* [Saved entries]:

---

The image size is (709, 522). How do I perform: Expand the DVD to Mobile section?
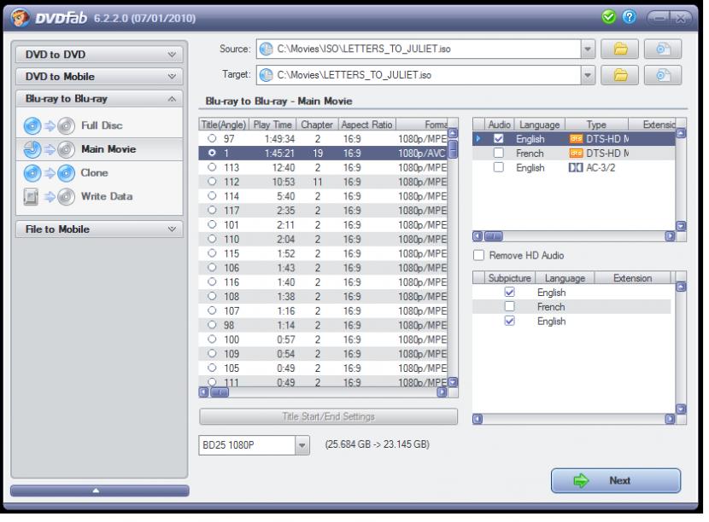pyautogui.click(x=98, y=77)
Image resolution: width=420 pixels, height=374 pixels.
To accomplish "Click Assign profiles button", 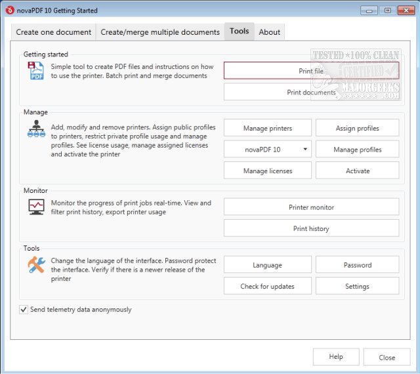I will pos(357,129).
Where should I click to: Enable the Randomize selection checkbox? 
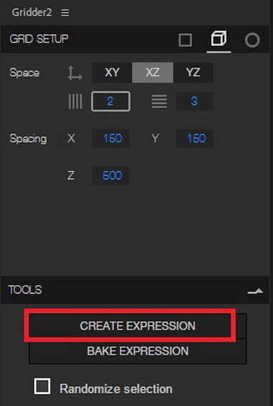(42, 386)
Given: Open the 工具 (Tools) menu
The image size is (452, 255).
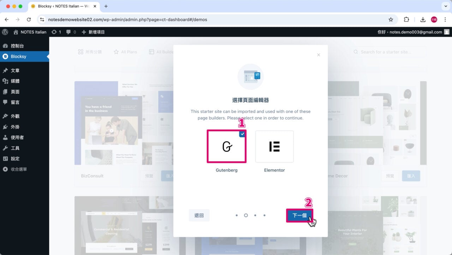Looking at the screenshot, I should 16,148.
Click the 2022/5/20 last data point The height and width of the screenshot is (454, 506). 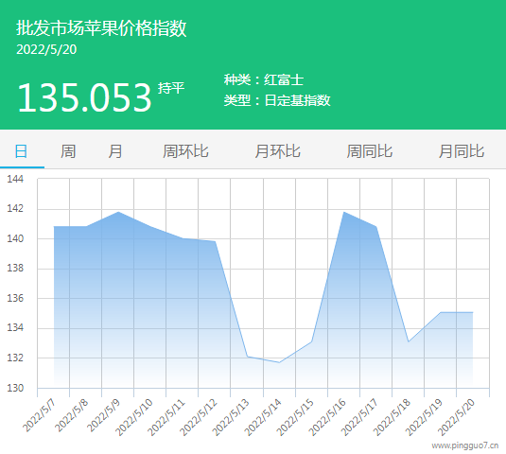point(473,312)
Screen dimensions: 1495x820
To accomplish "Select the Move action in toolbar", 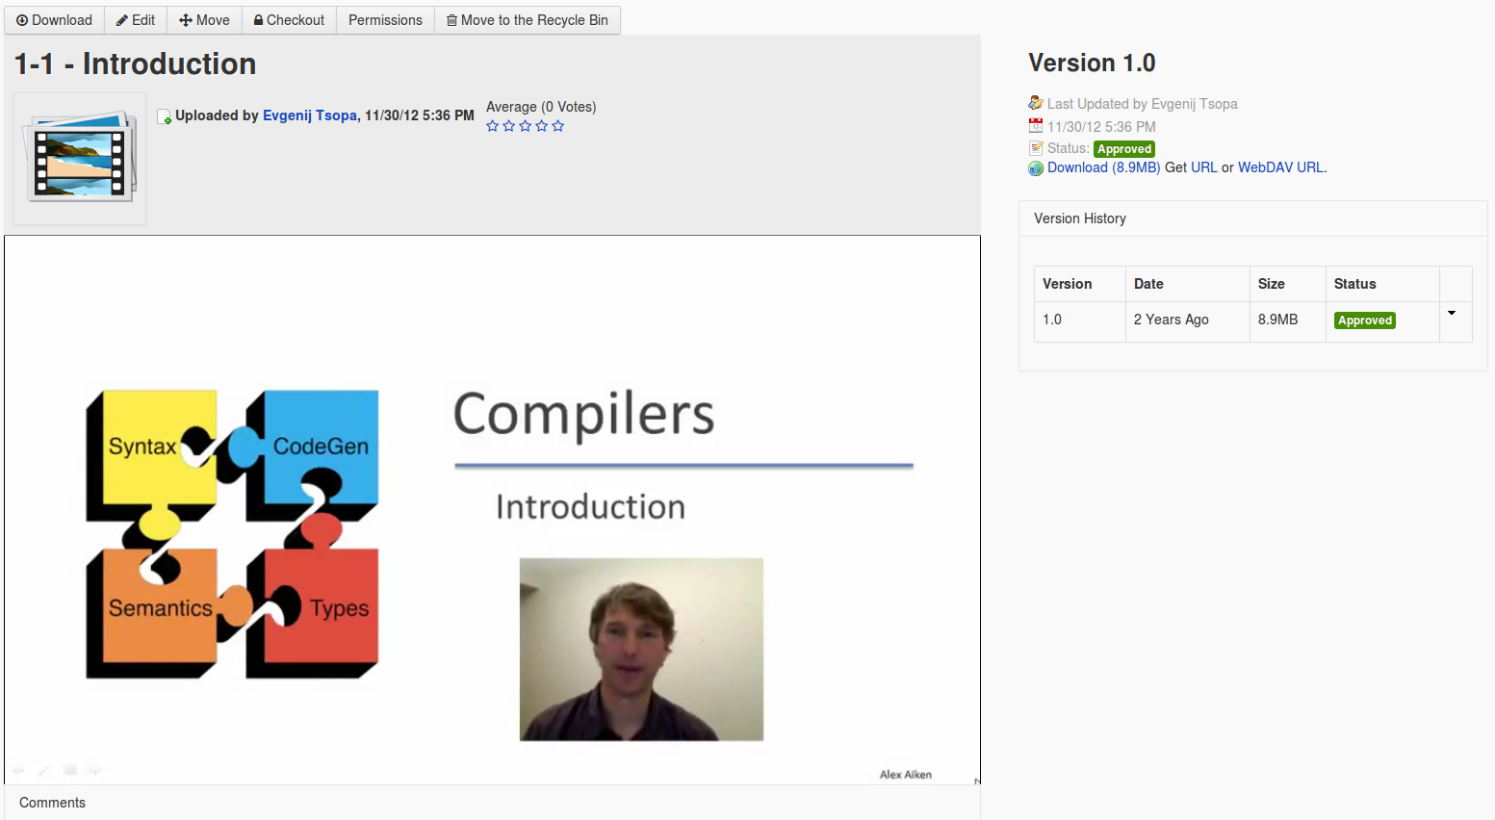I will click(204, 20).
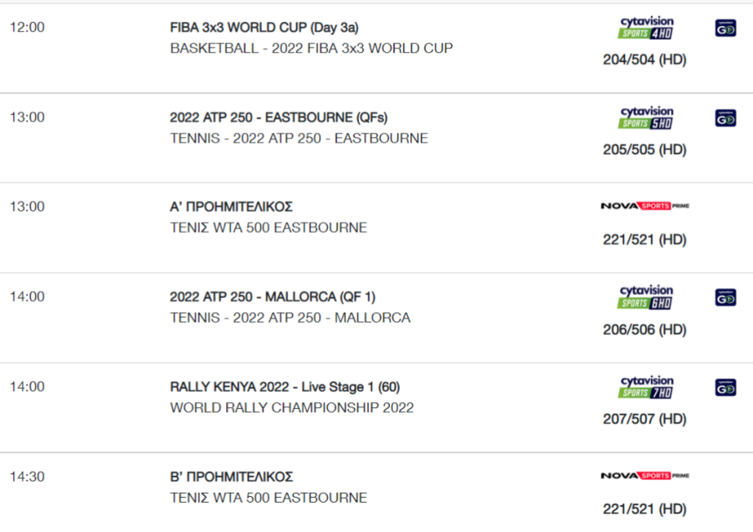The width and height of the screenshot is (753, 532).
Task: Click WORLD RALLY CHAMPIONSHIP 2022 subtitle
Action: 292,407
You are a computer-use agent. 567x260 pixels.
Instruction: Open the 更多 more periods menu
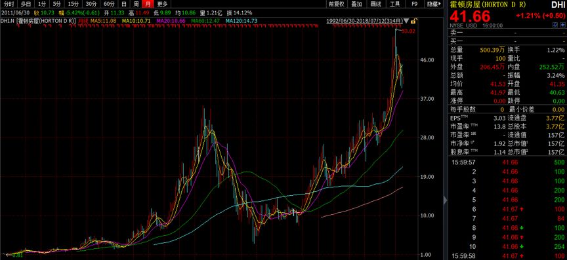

---

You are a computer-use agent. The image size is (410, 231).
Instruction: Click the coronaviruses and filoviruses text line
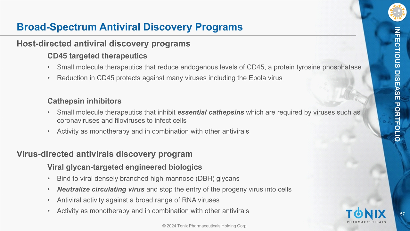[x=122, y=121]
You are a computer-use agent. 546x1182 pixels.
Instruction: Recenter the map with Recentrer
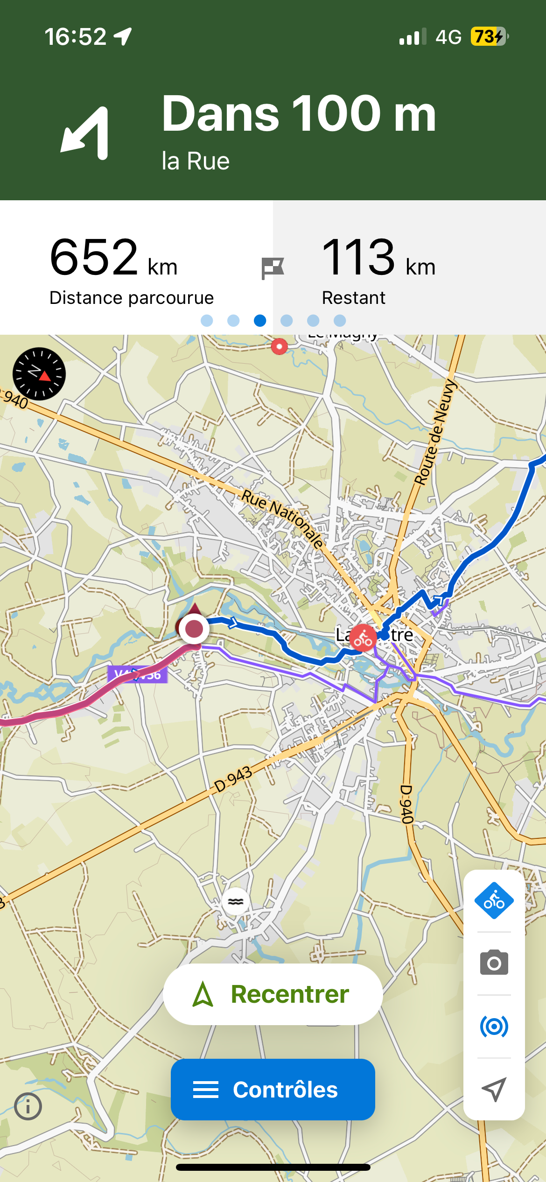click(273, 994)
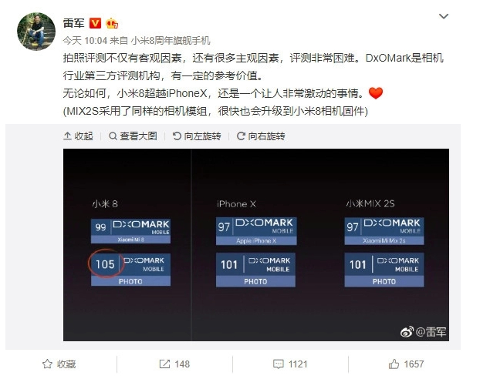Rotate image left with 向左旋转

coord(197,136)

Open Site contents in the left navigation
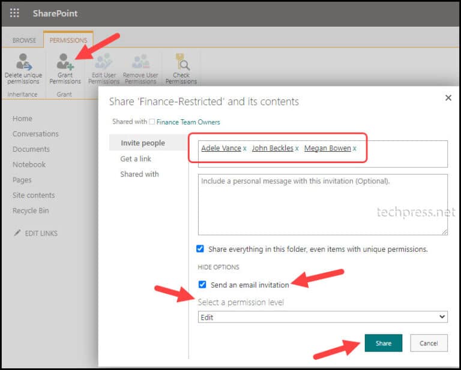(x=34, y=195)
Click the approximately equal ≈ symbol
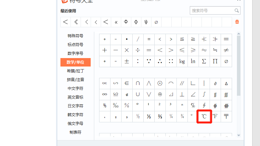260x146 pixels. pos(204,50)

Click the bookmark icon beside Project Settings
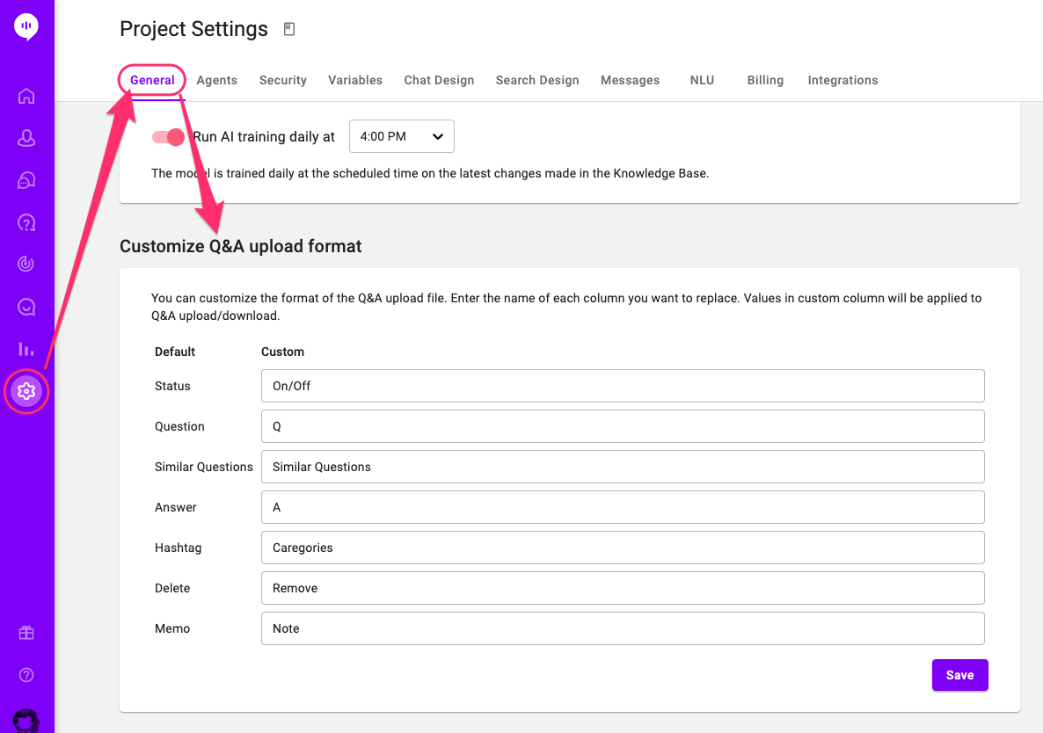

---

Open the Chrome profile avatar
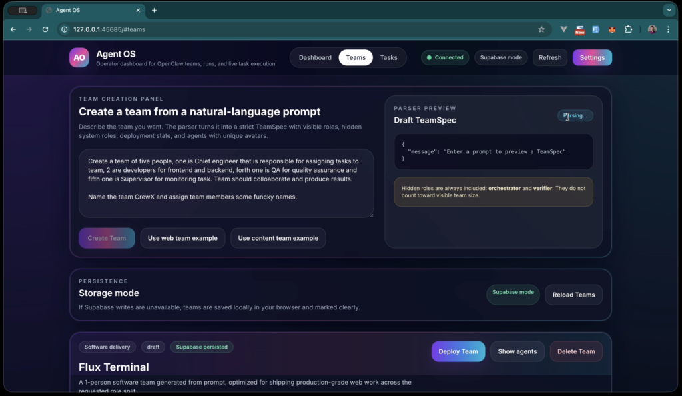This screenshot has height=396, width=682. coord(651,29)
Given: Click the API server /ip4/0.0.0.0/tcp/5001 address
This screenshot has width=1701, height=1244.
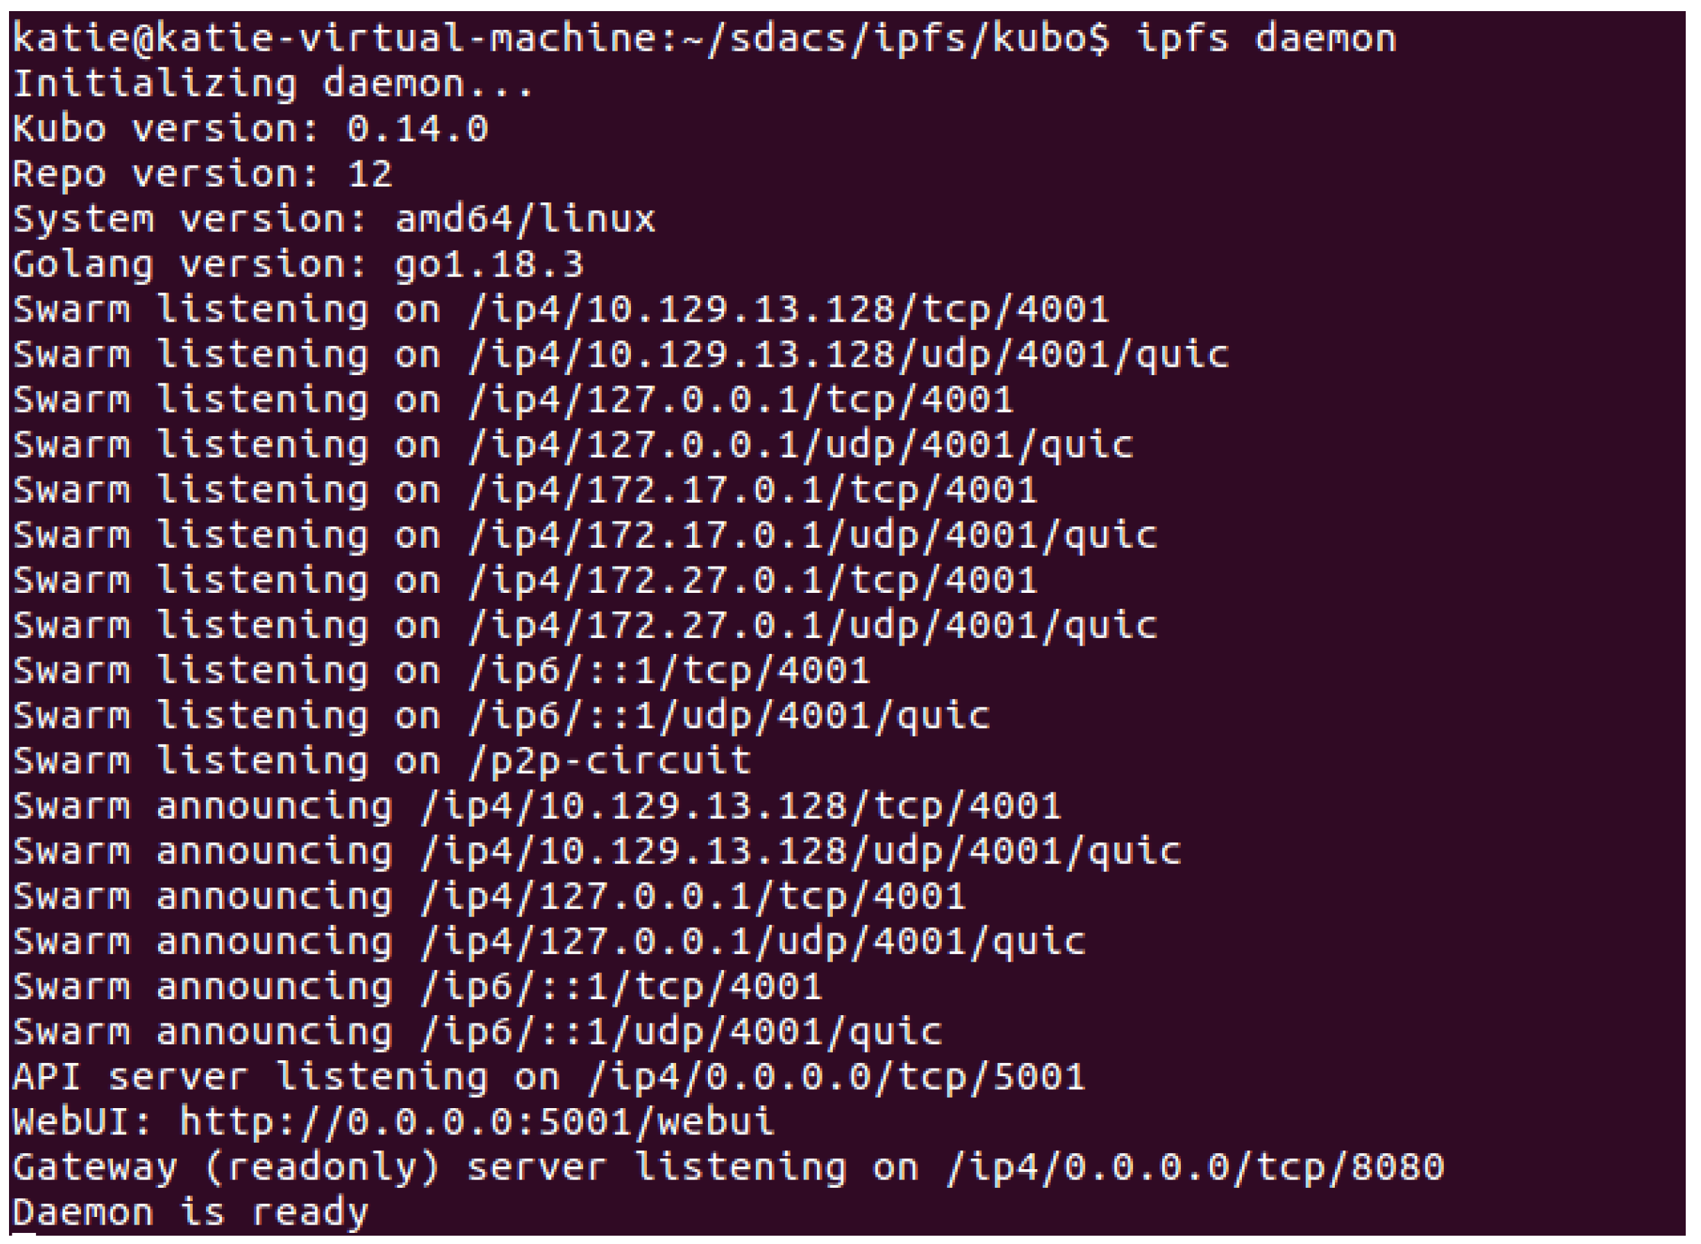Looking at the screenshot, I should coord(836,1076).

---

* [BRIEF]: Using the records above, say how many lines contain the word "agent". Write the number alone.

* [TASK OUTPUT]: 3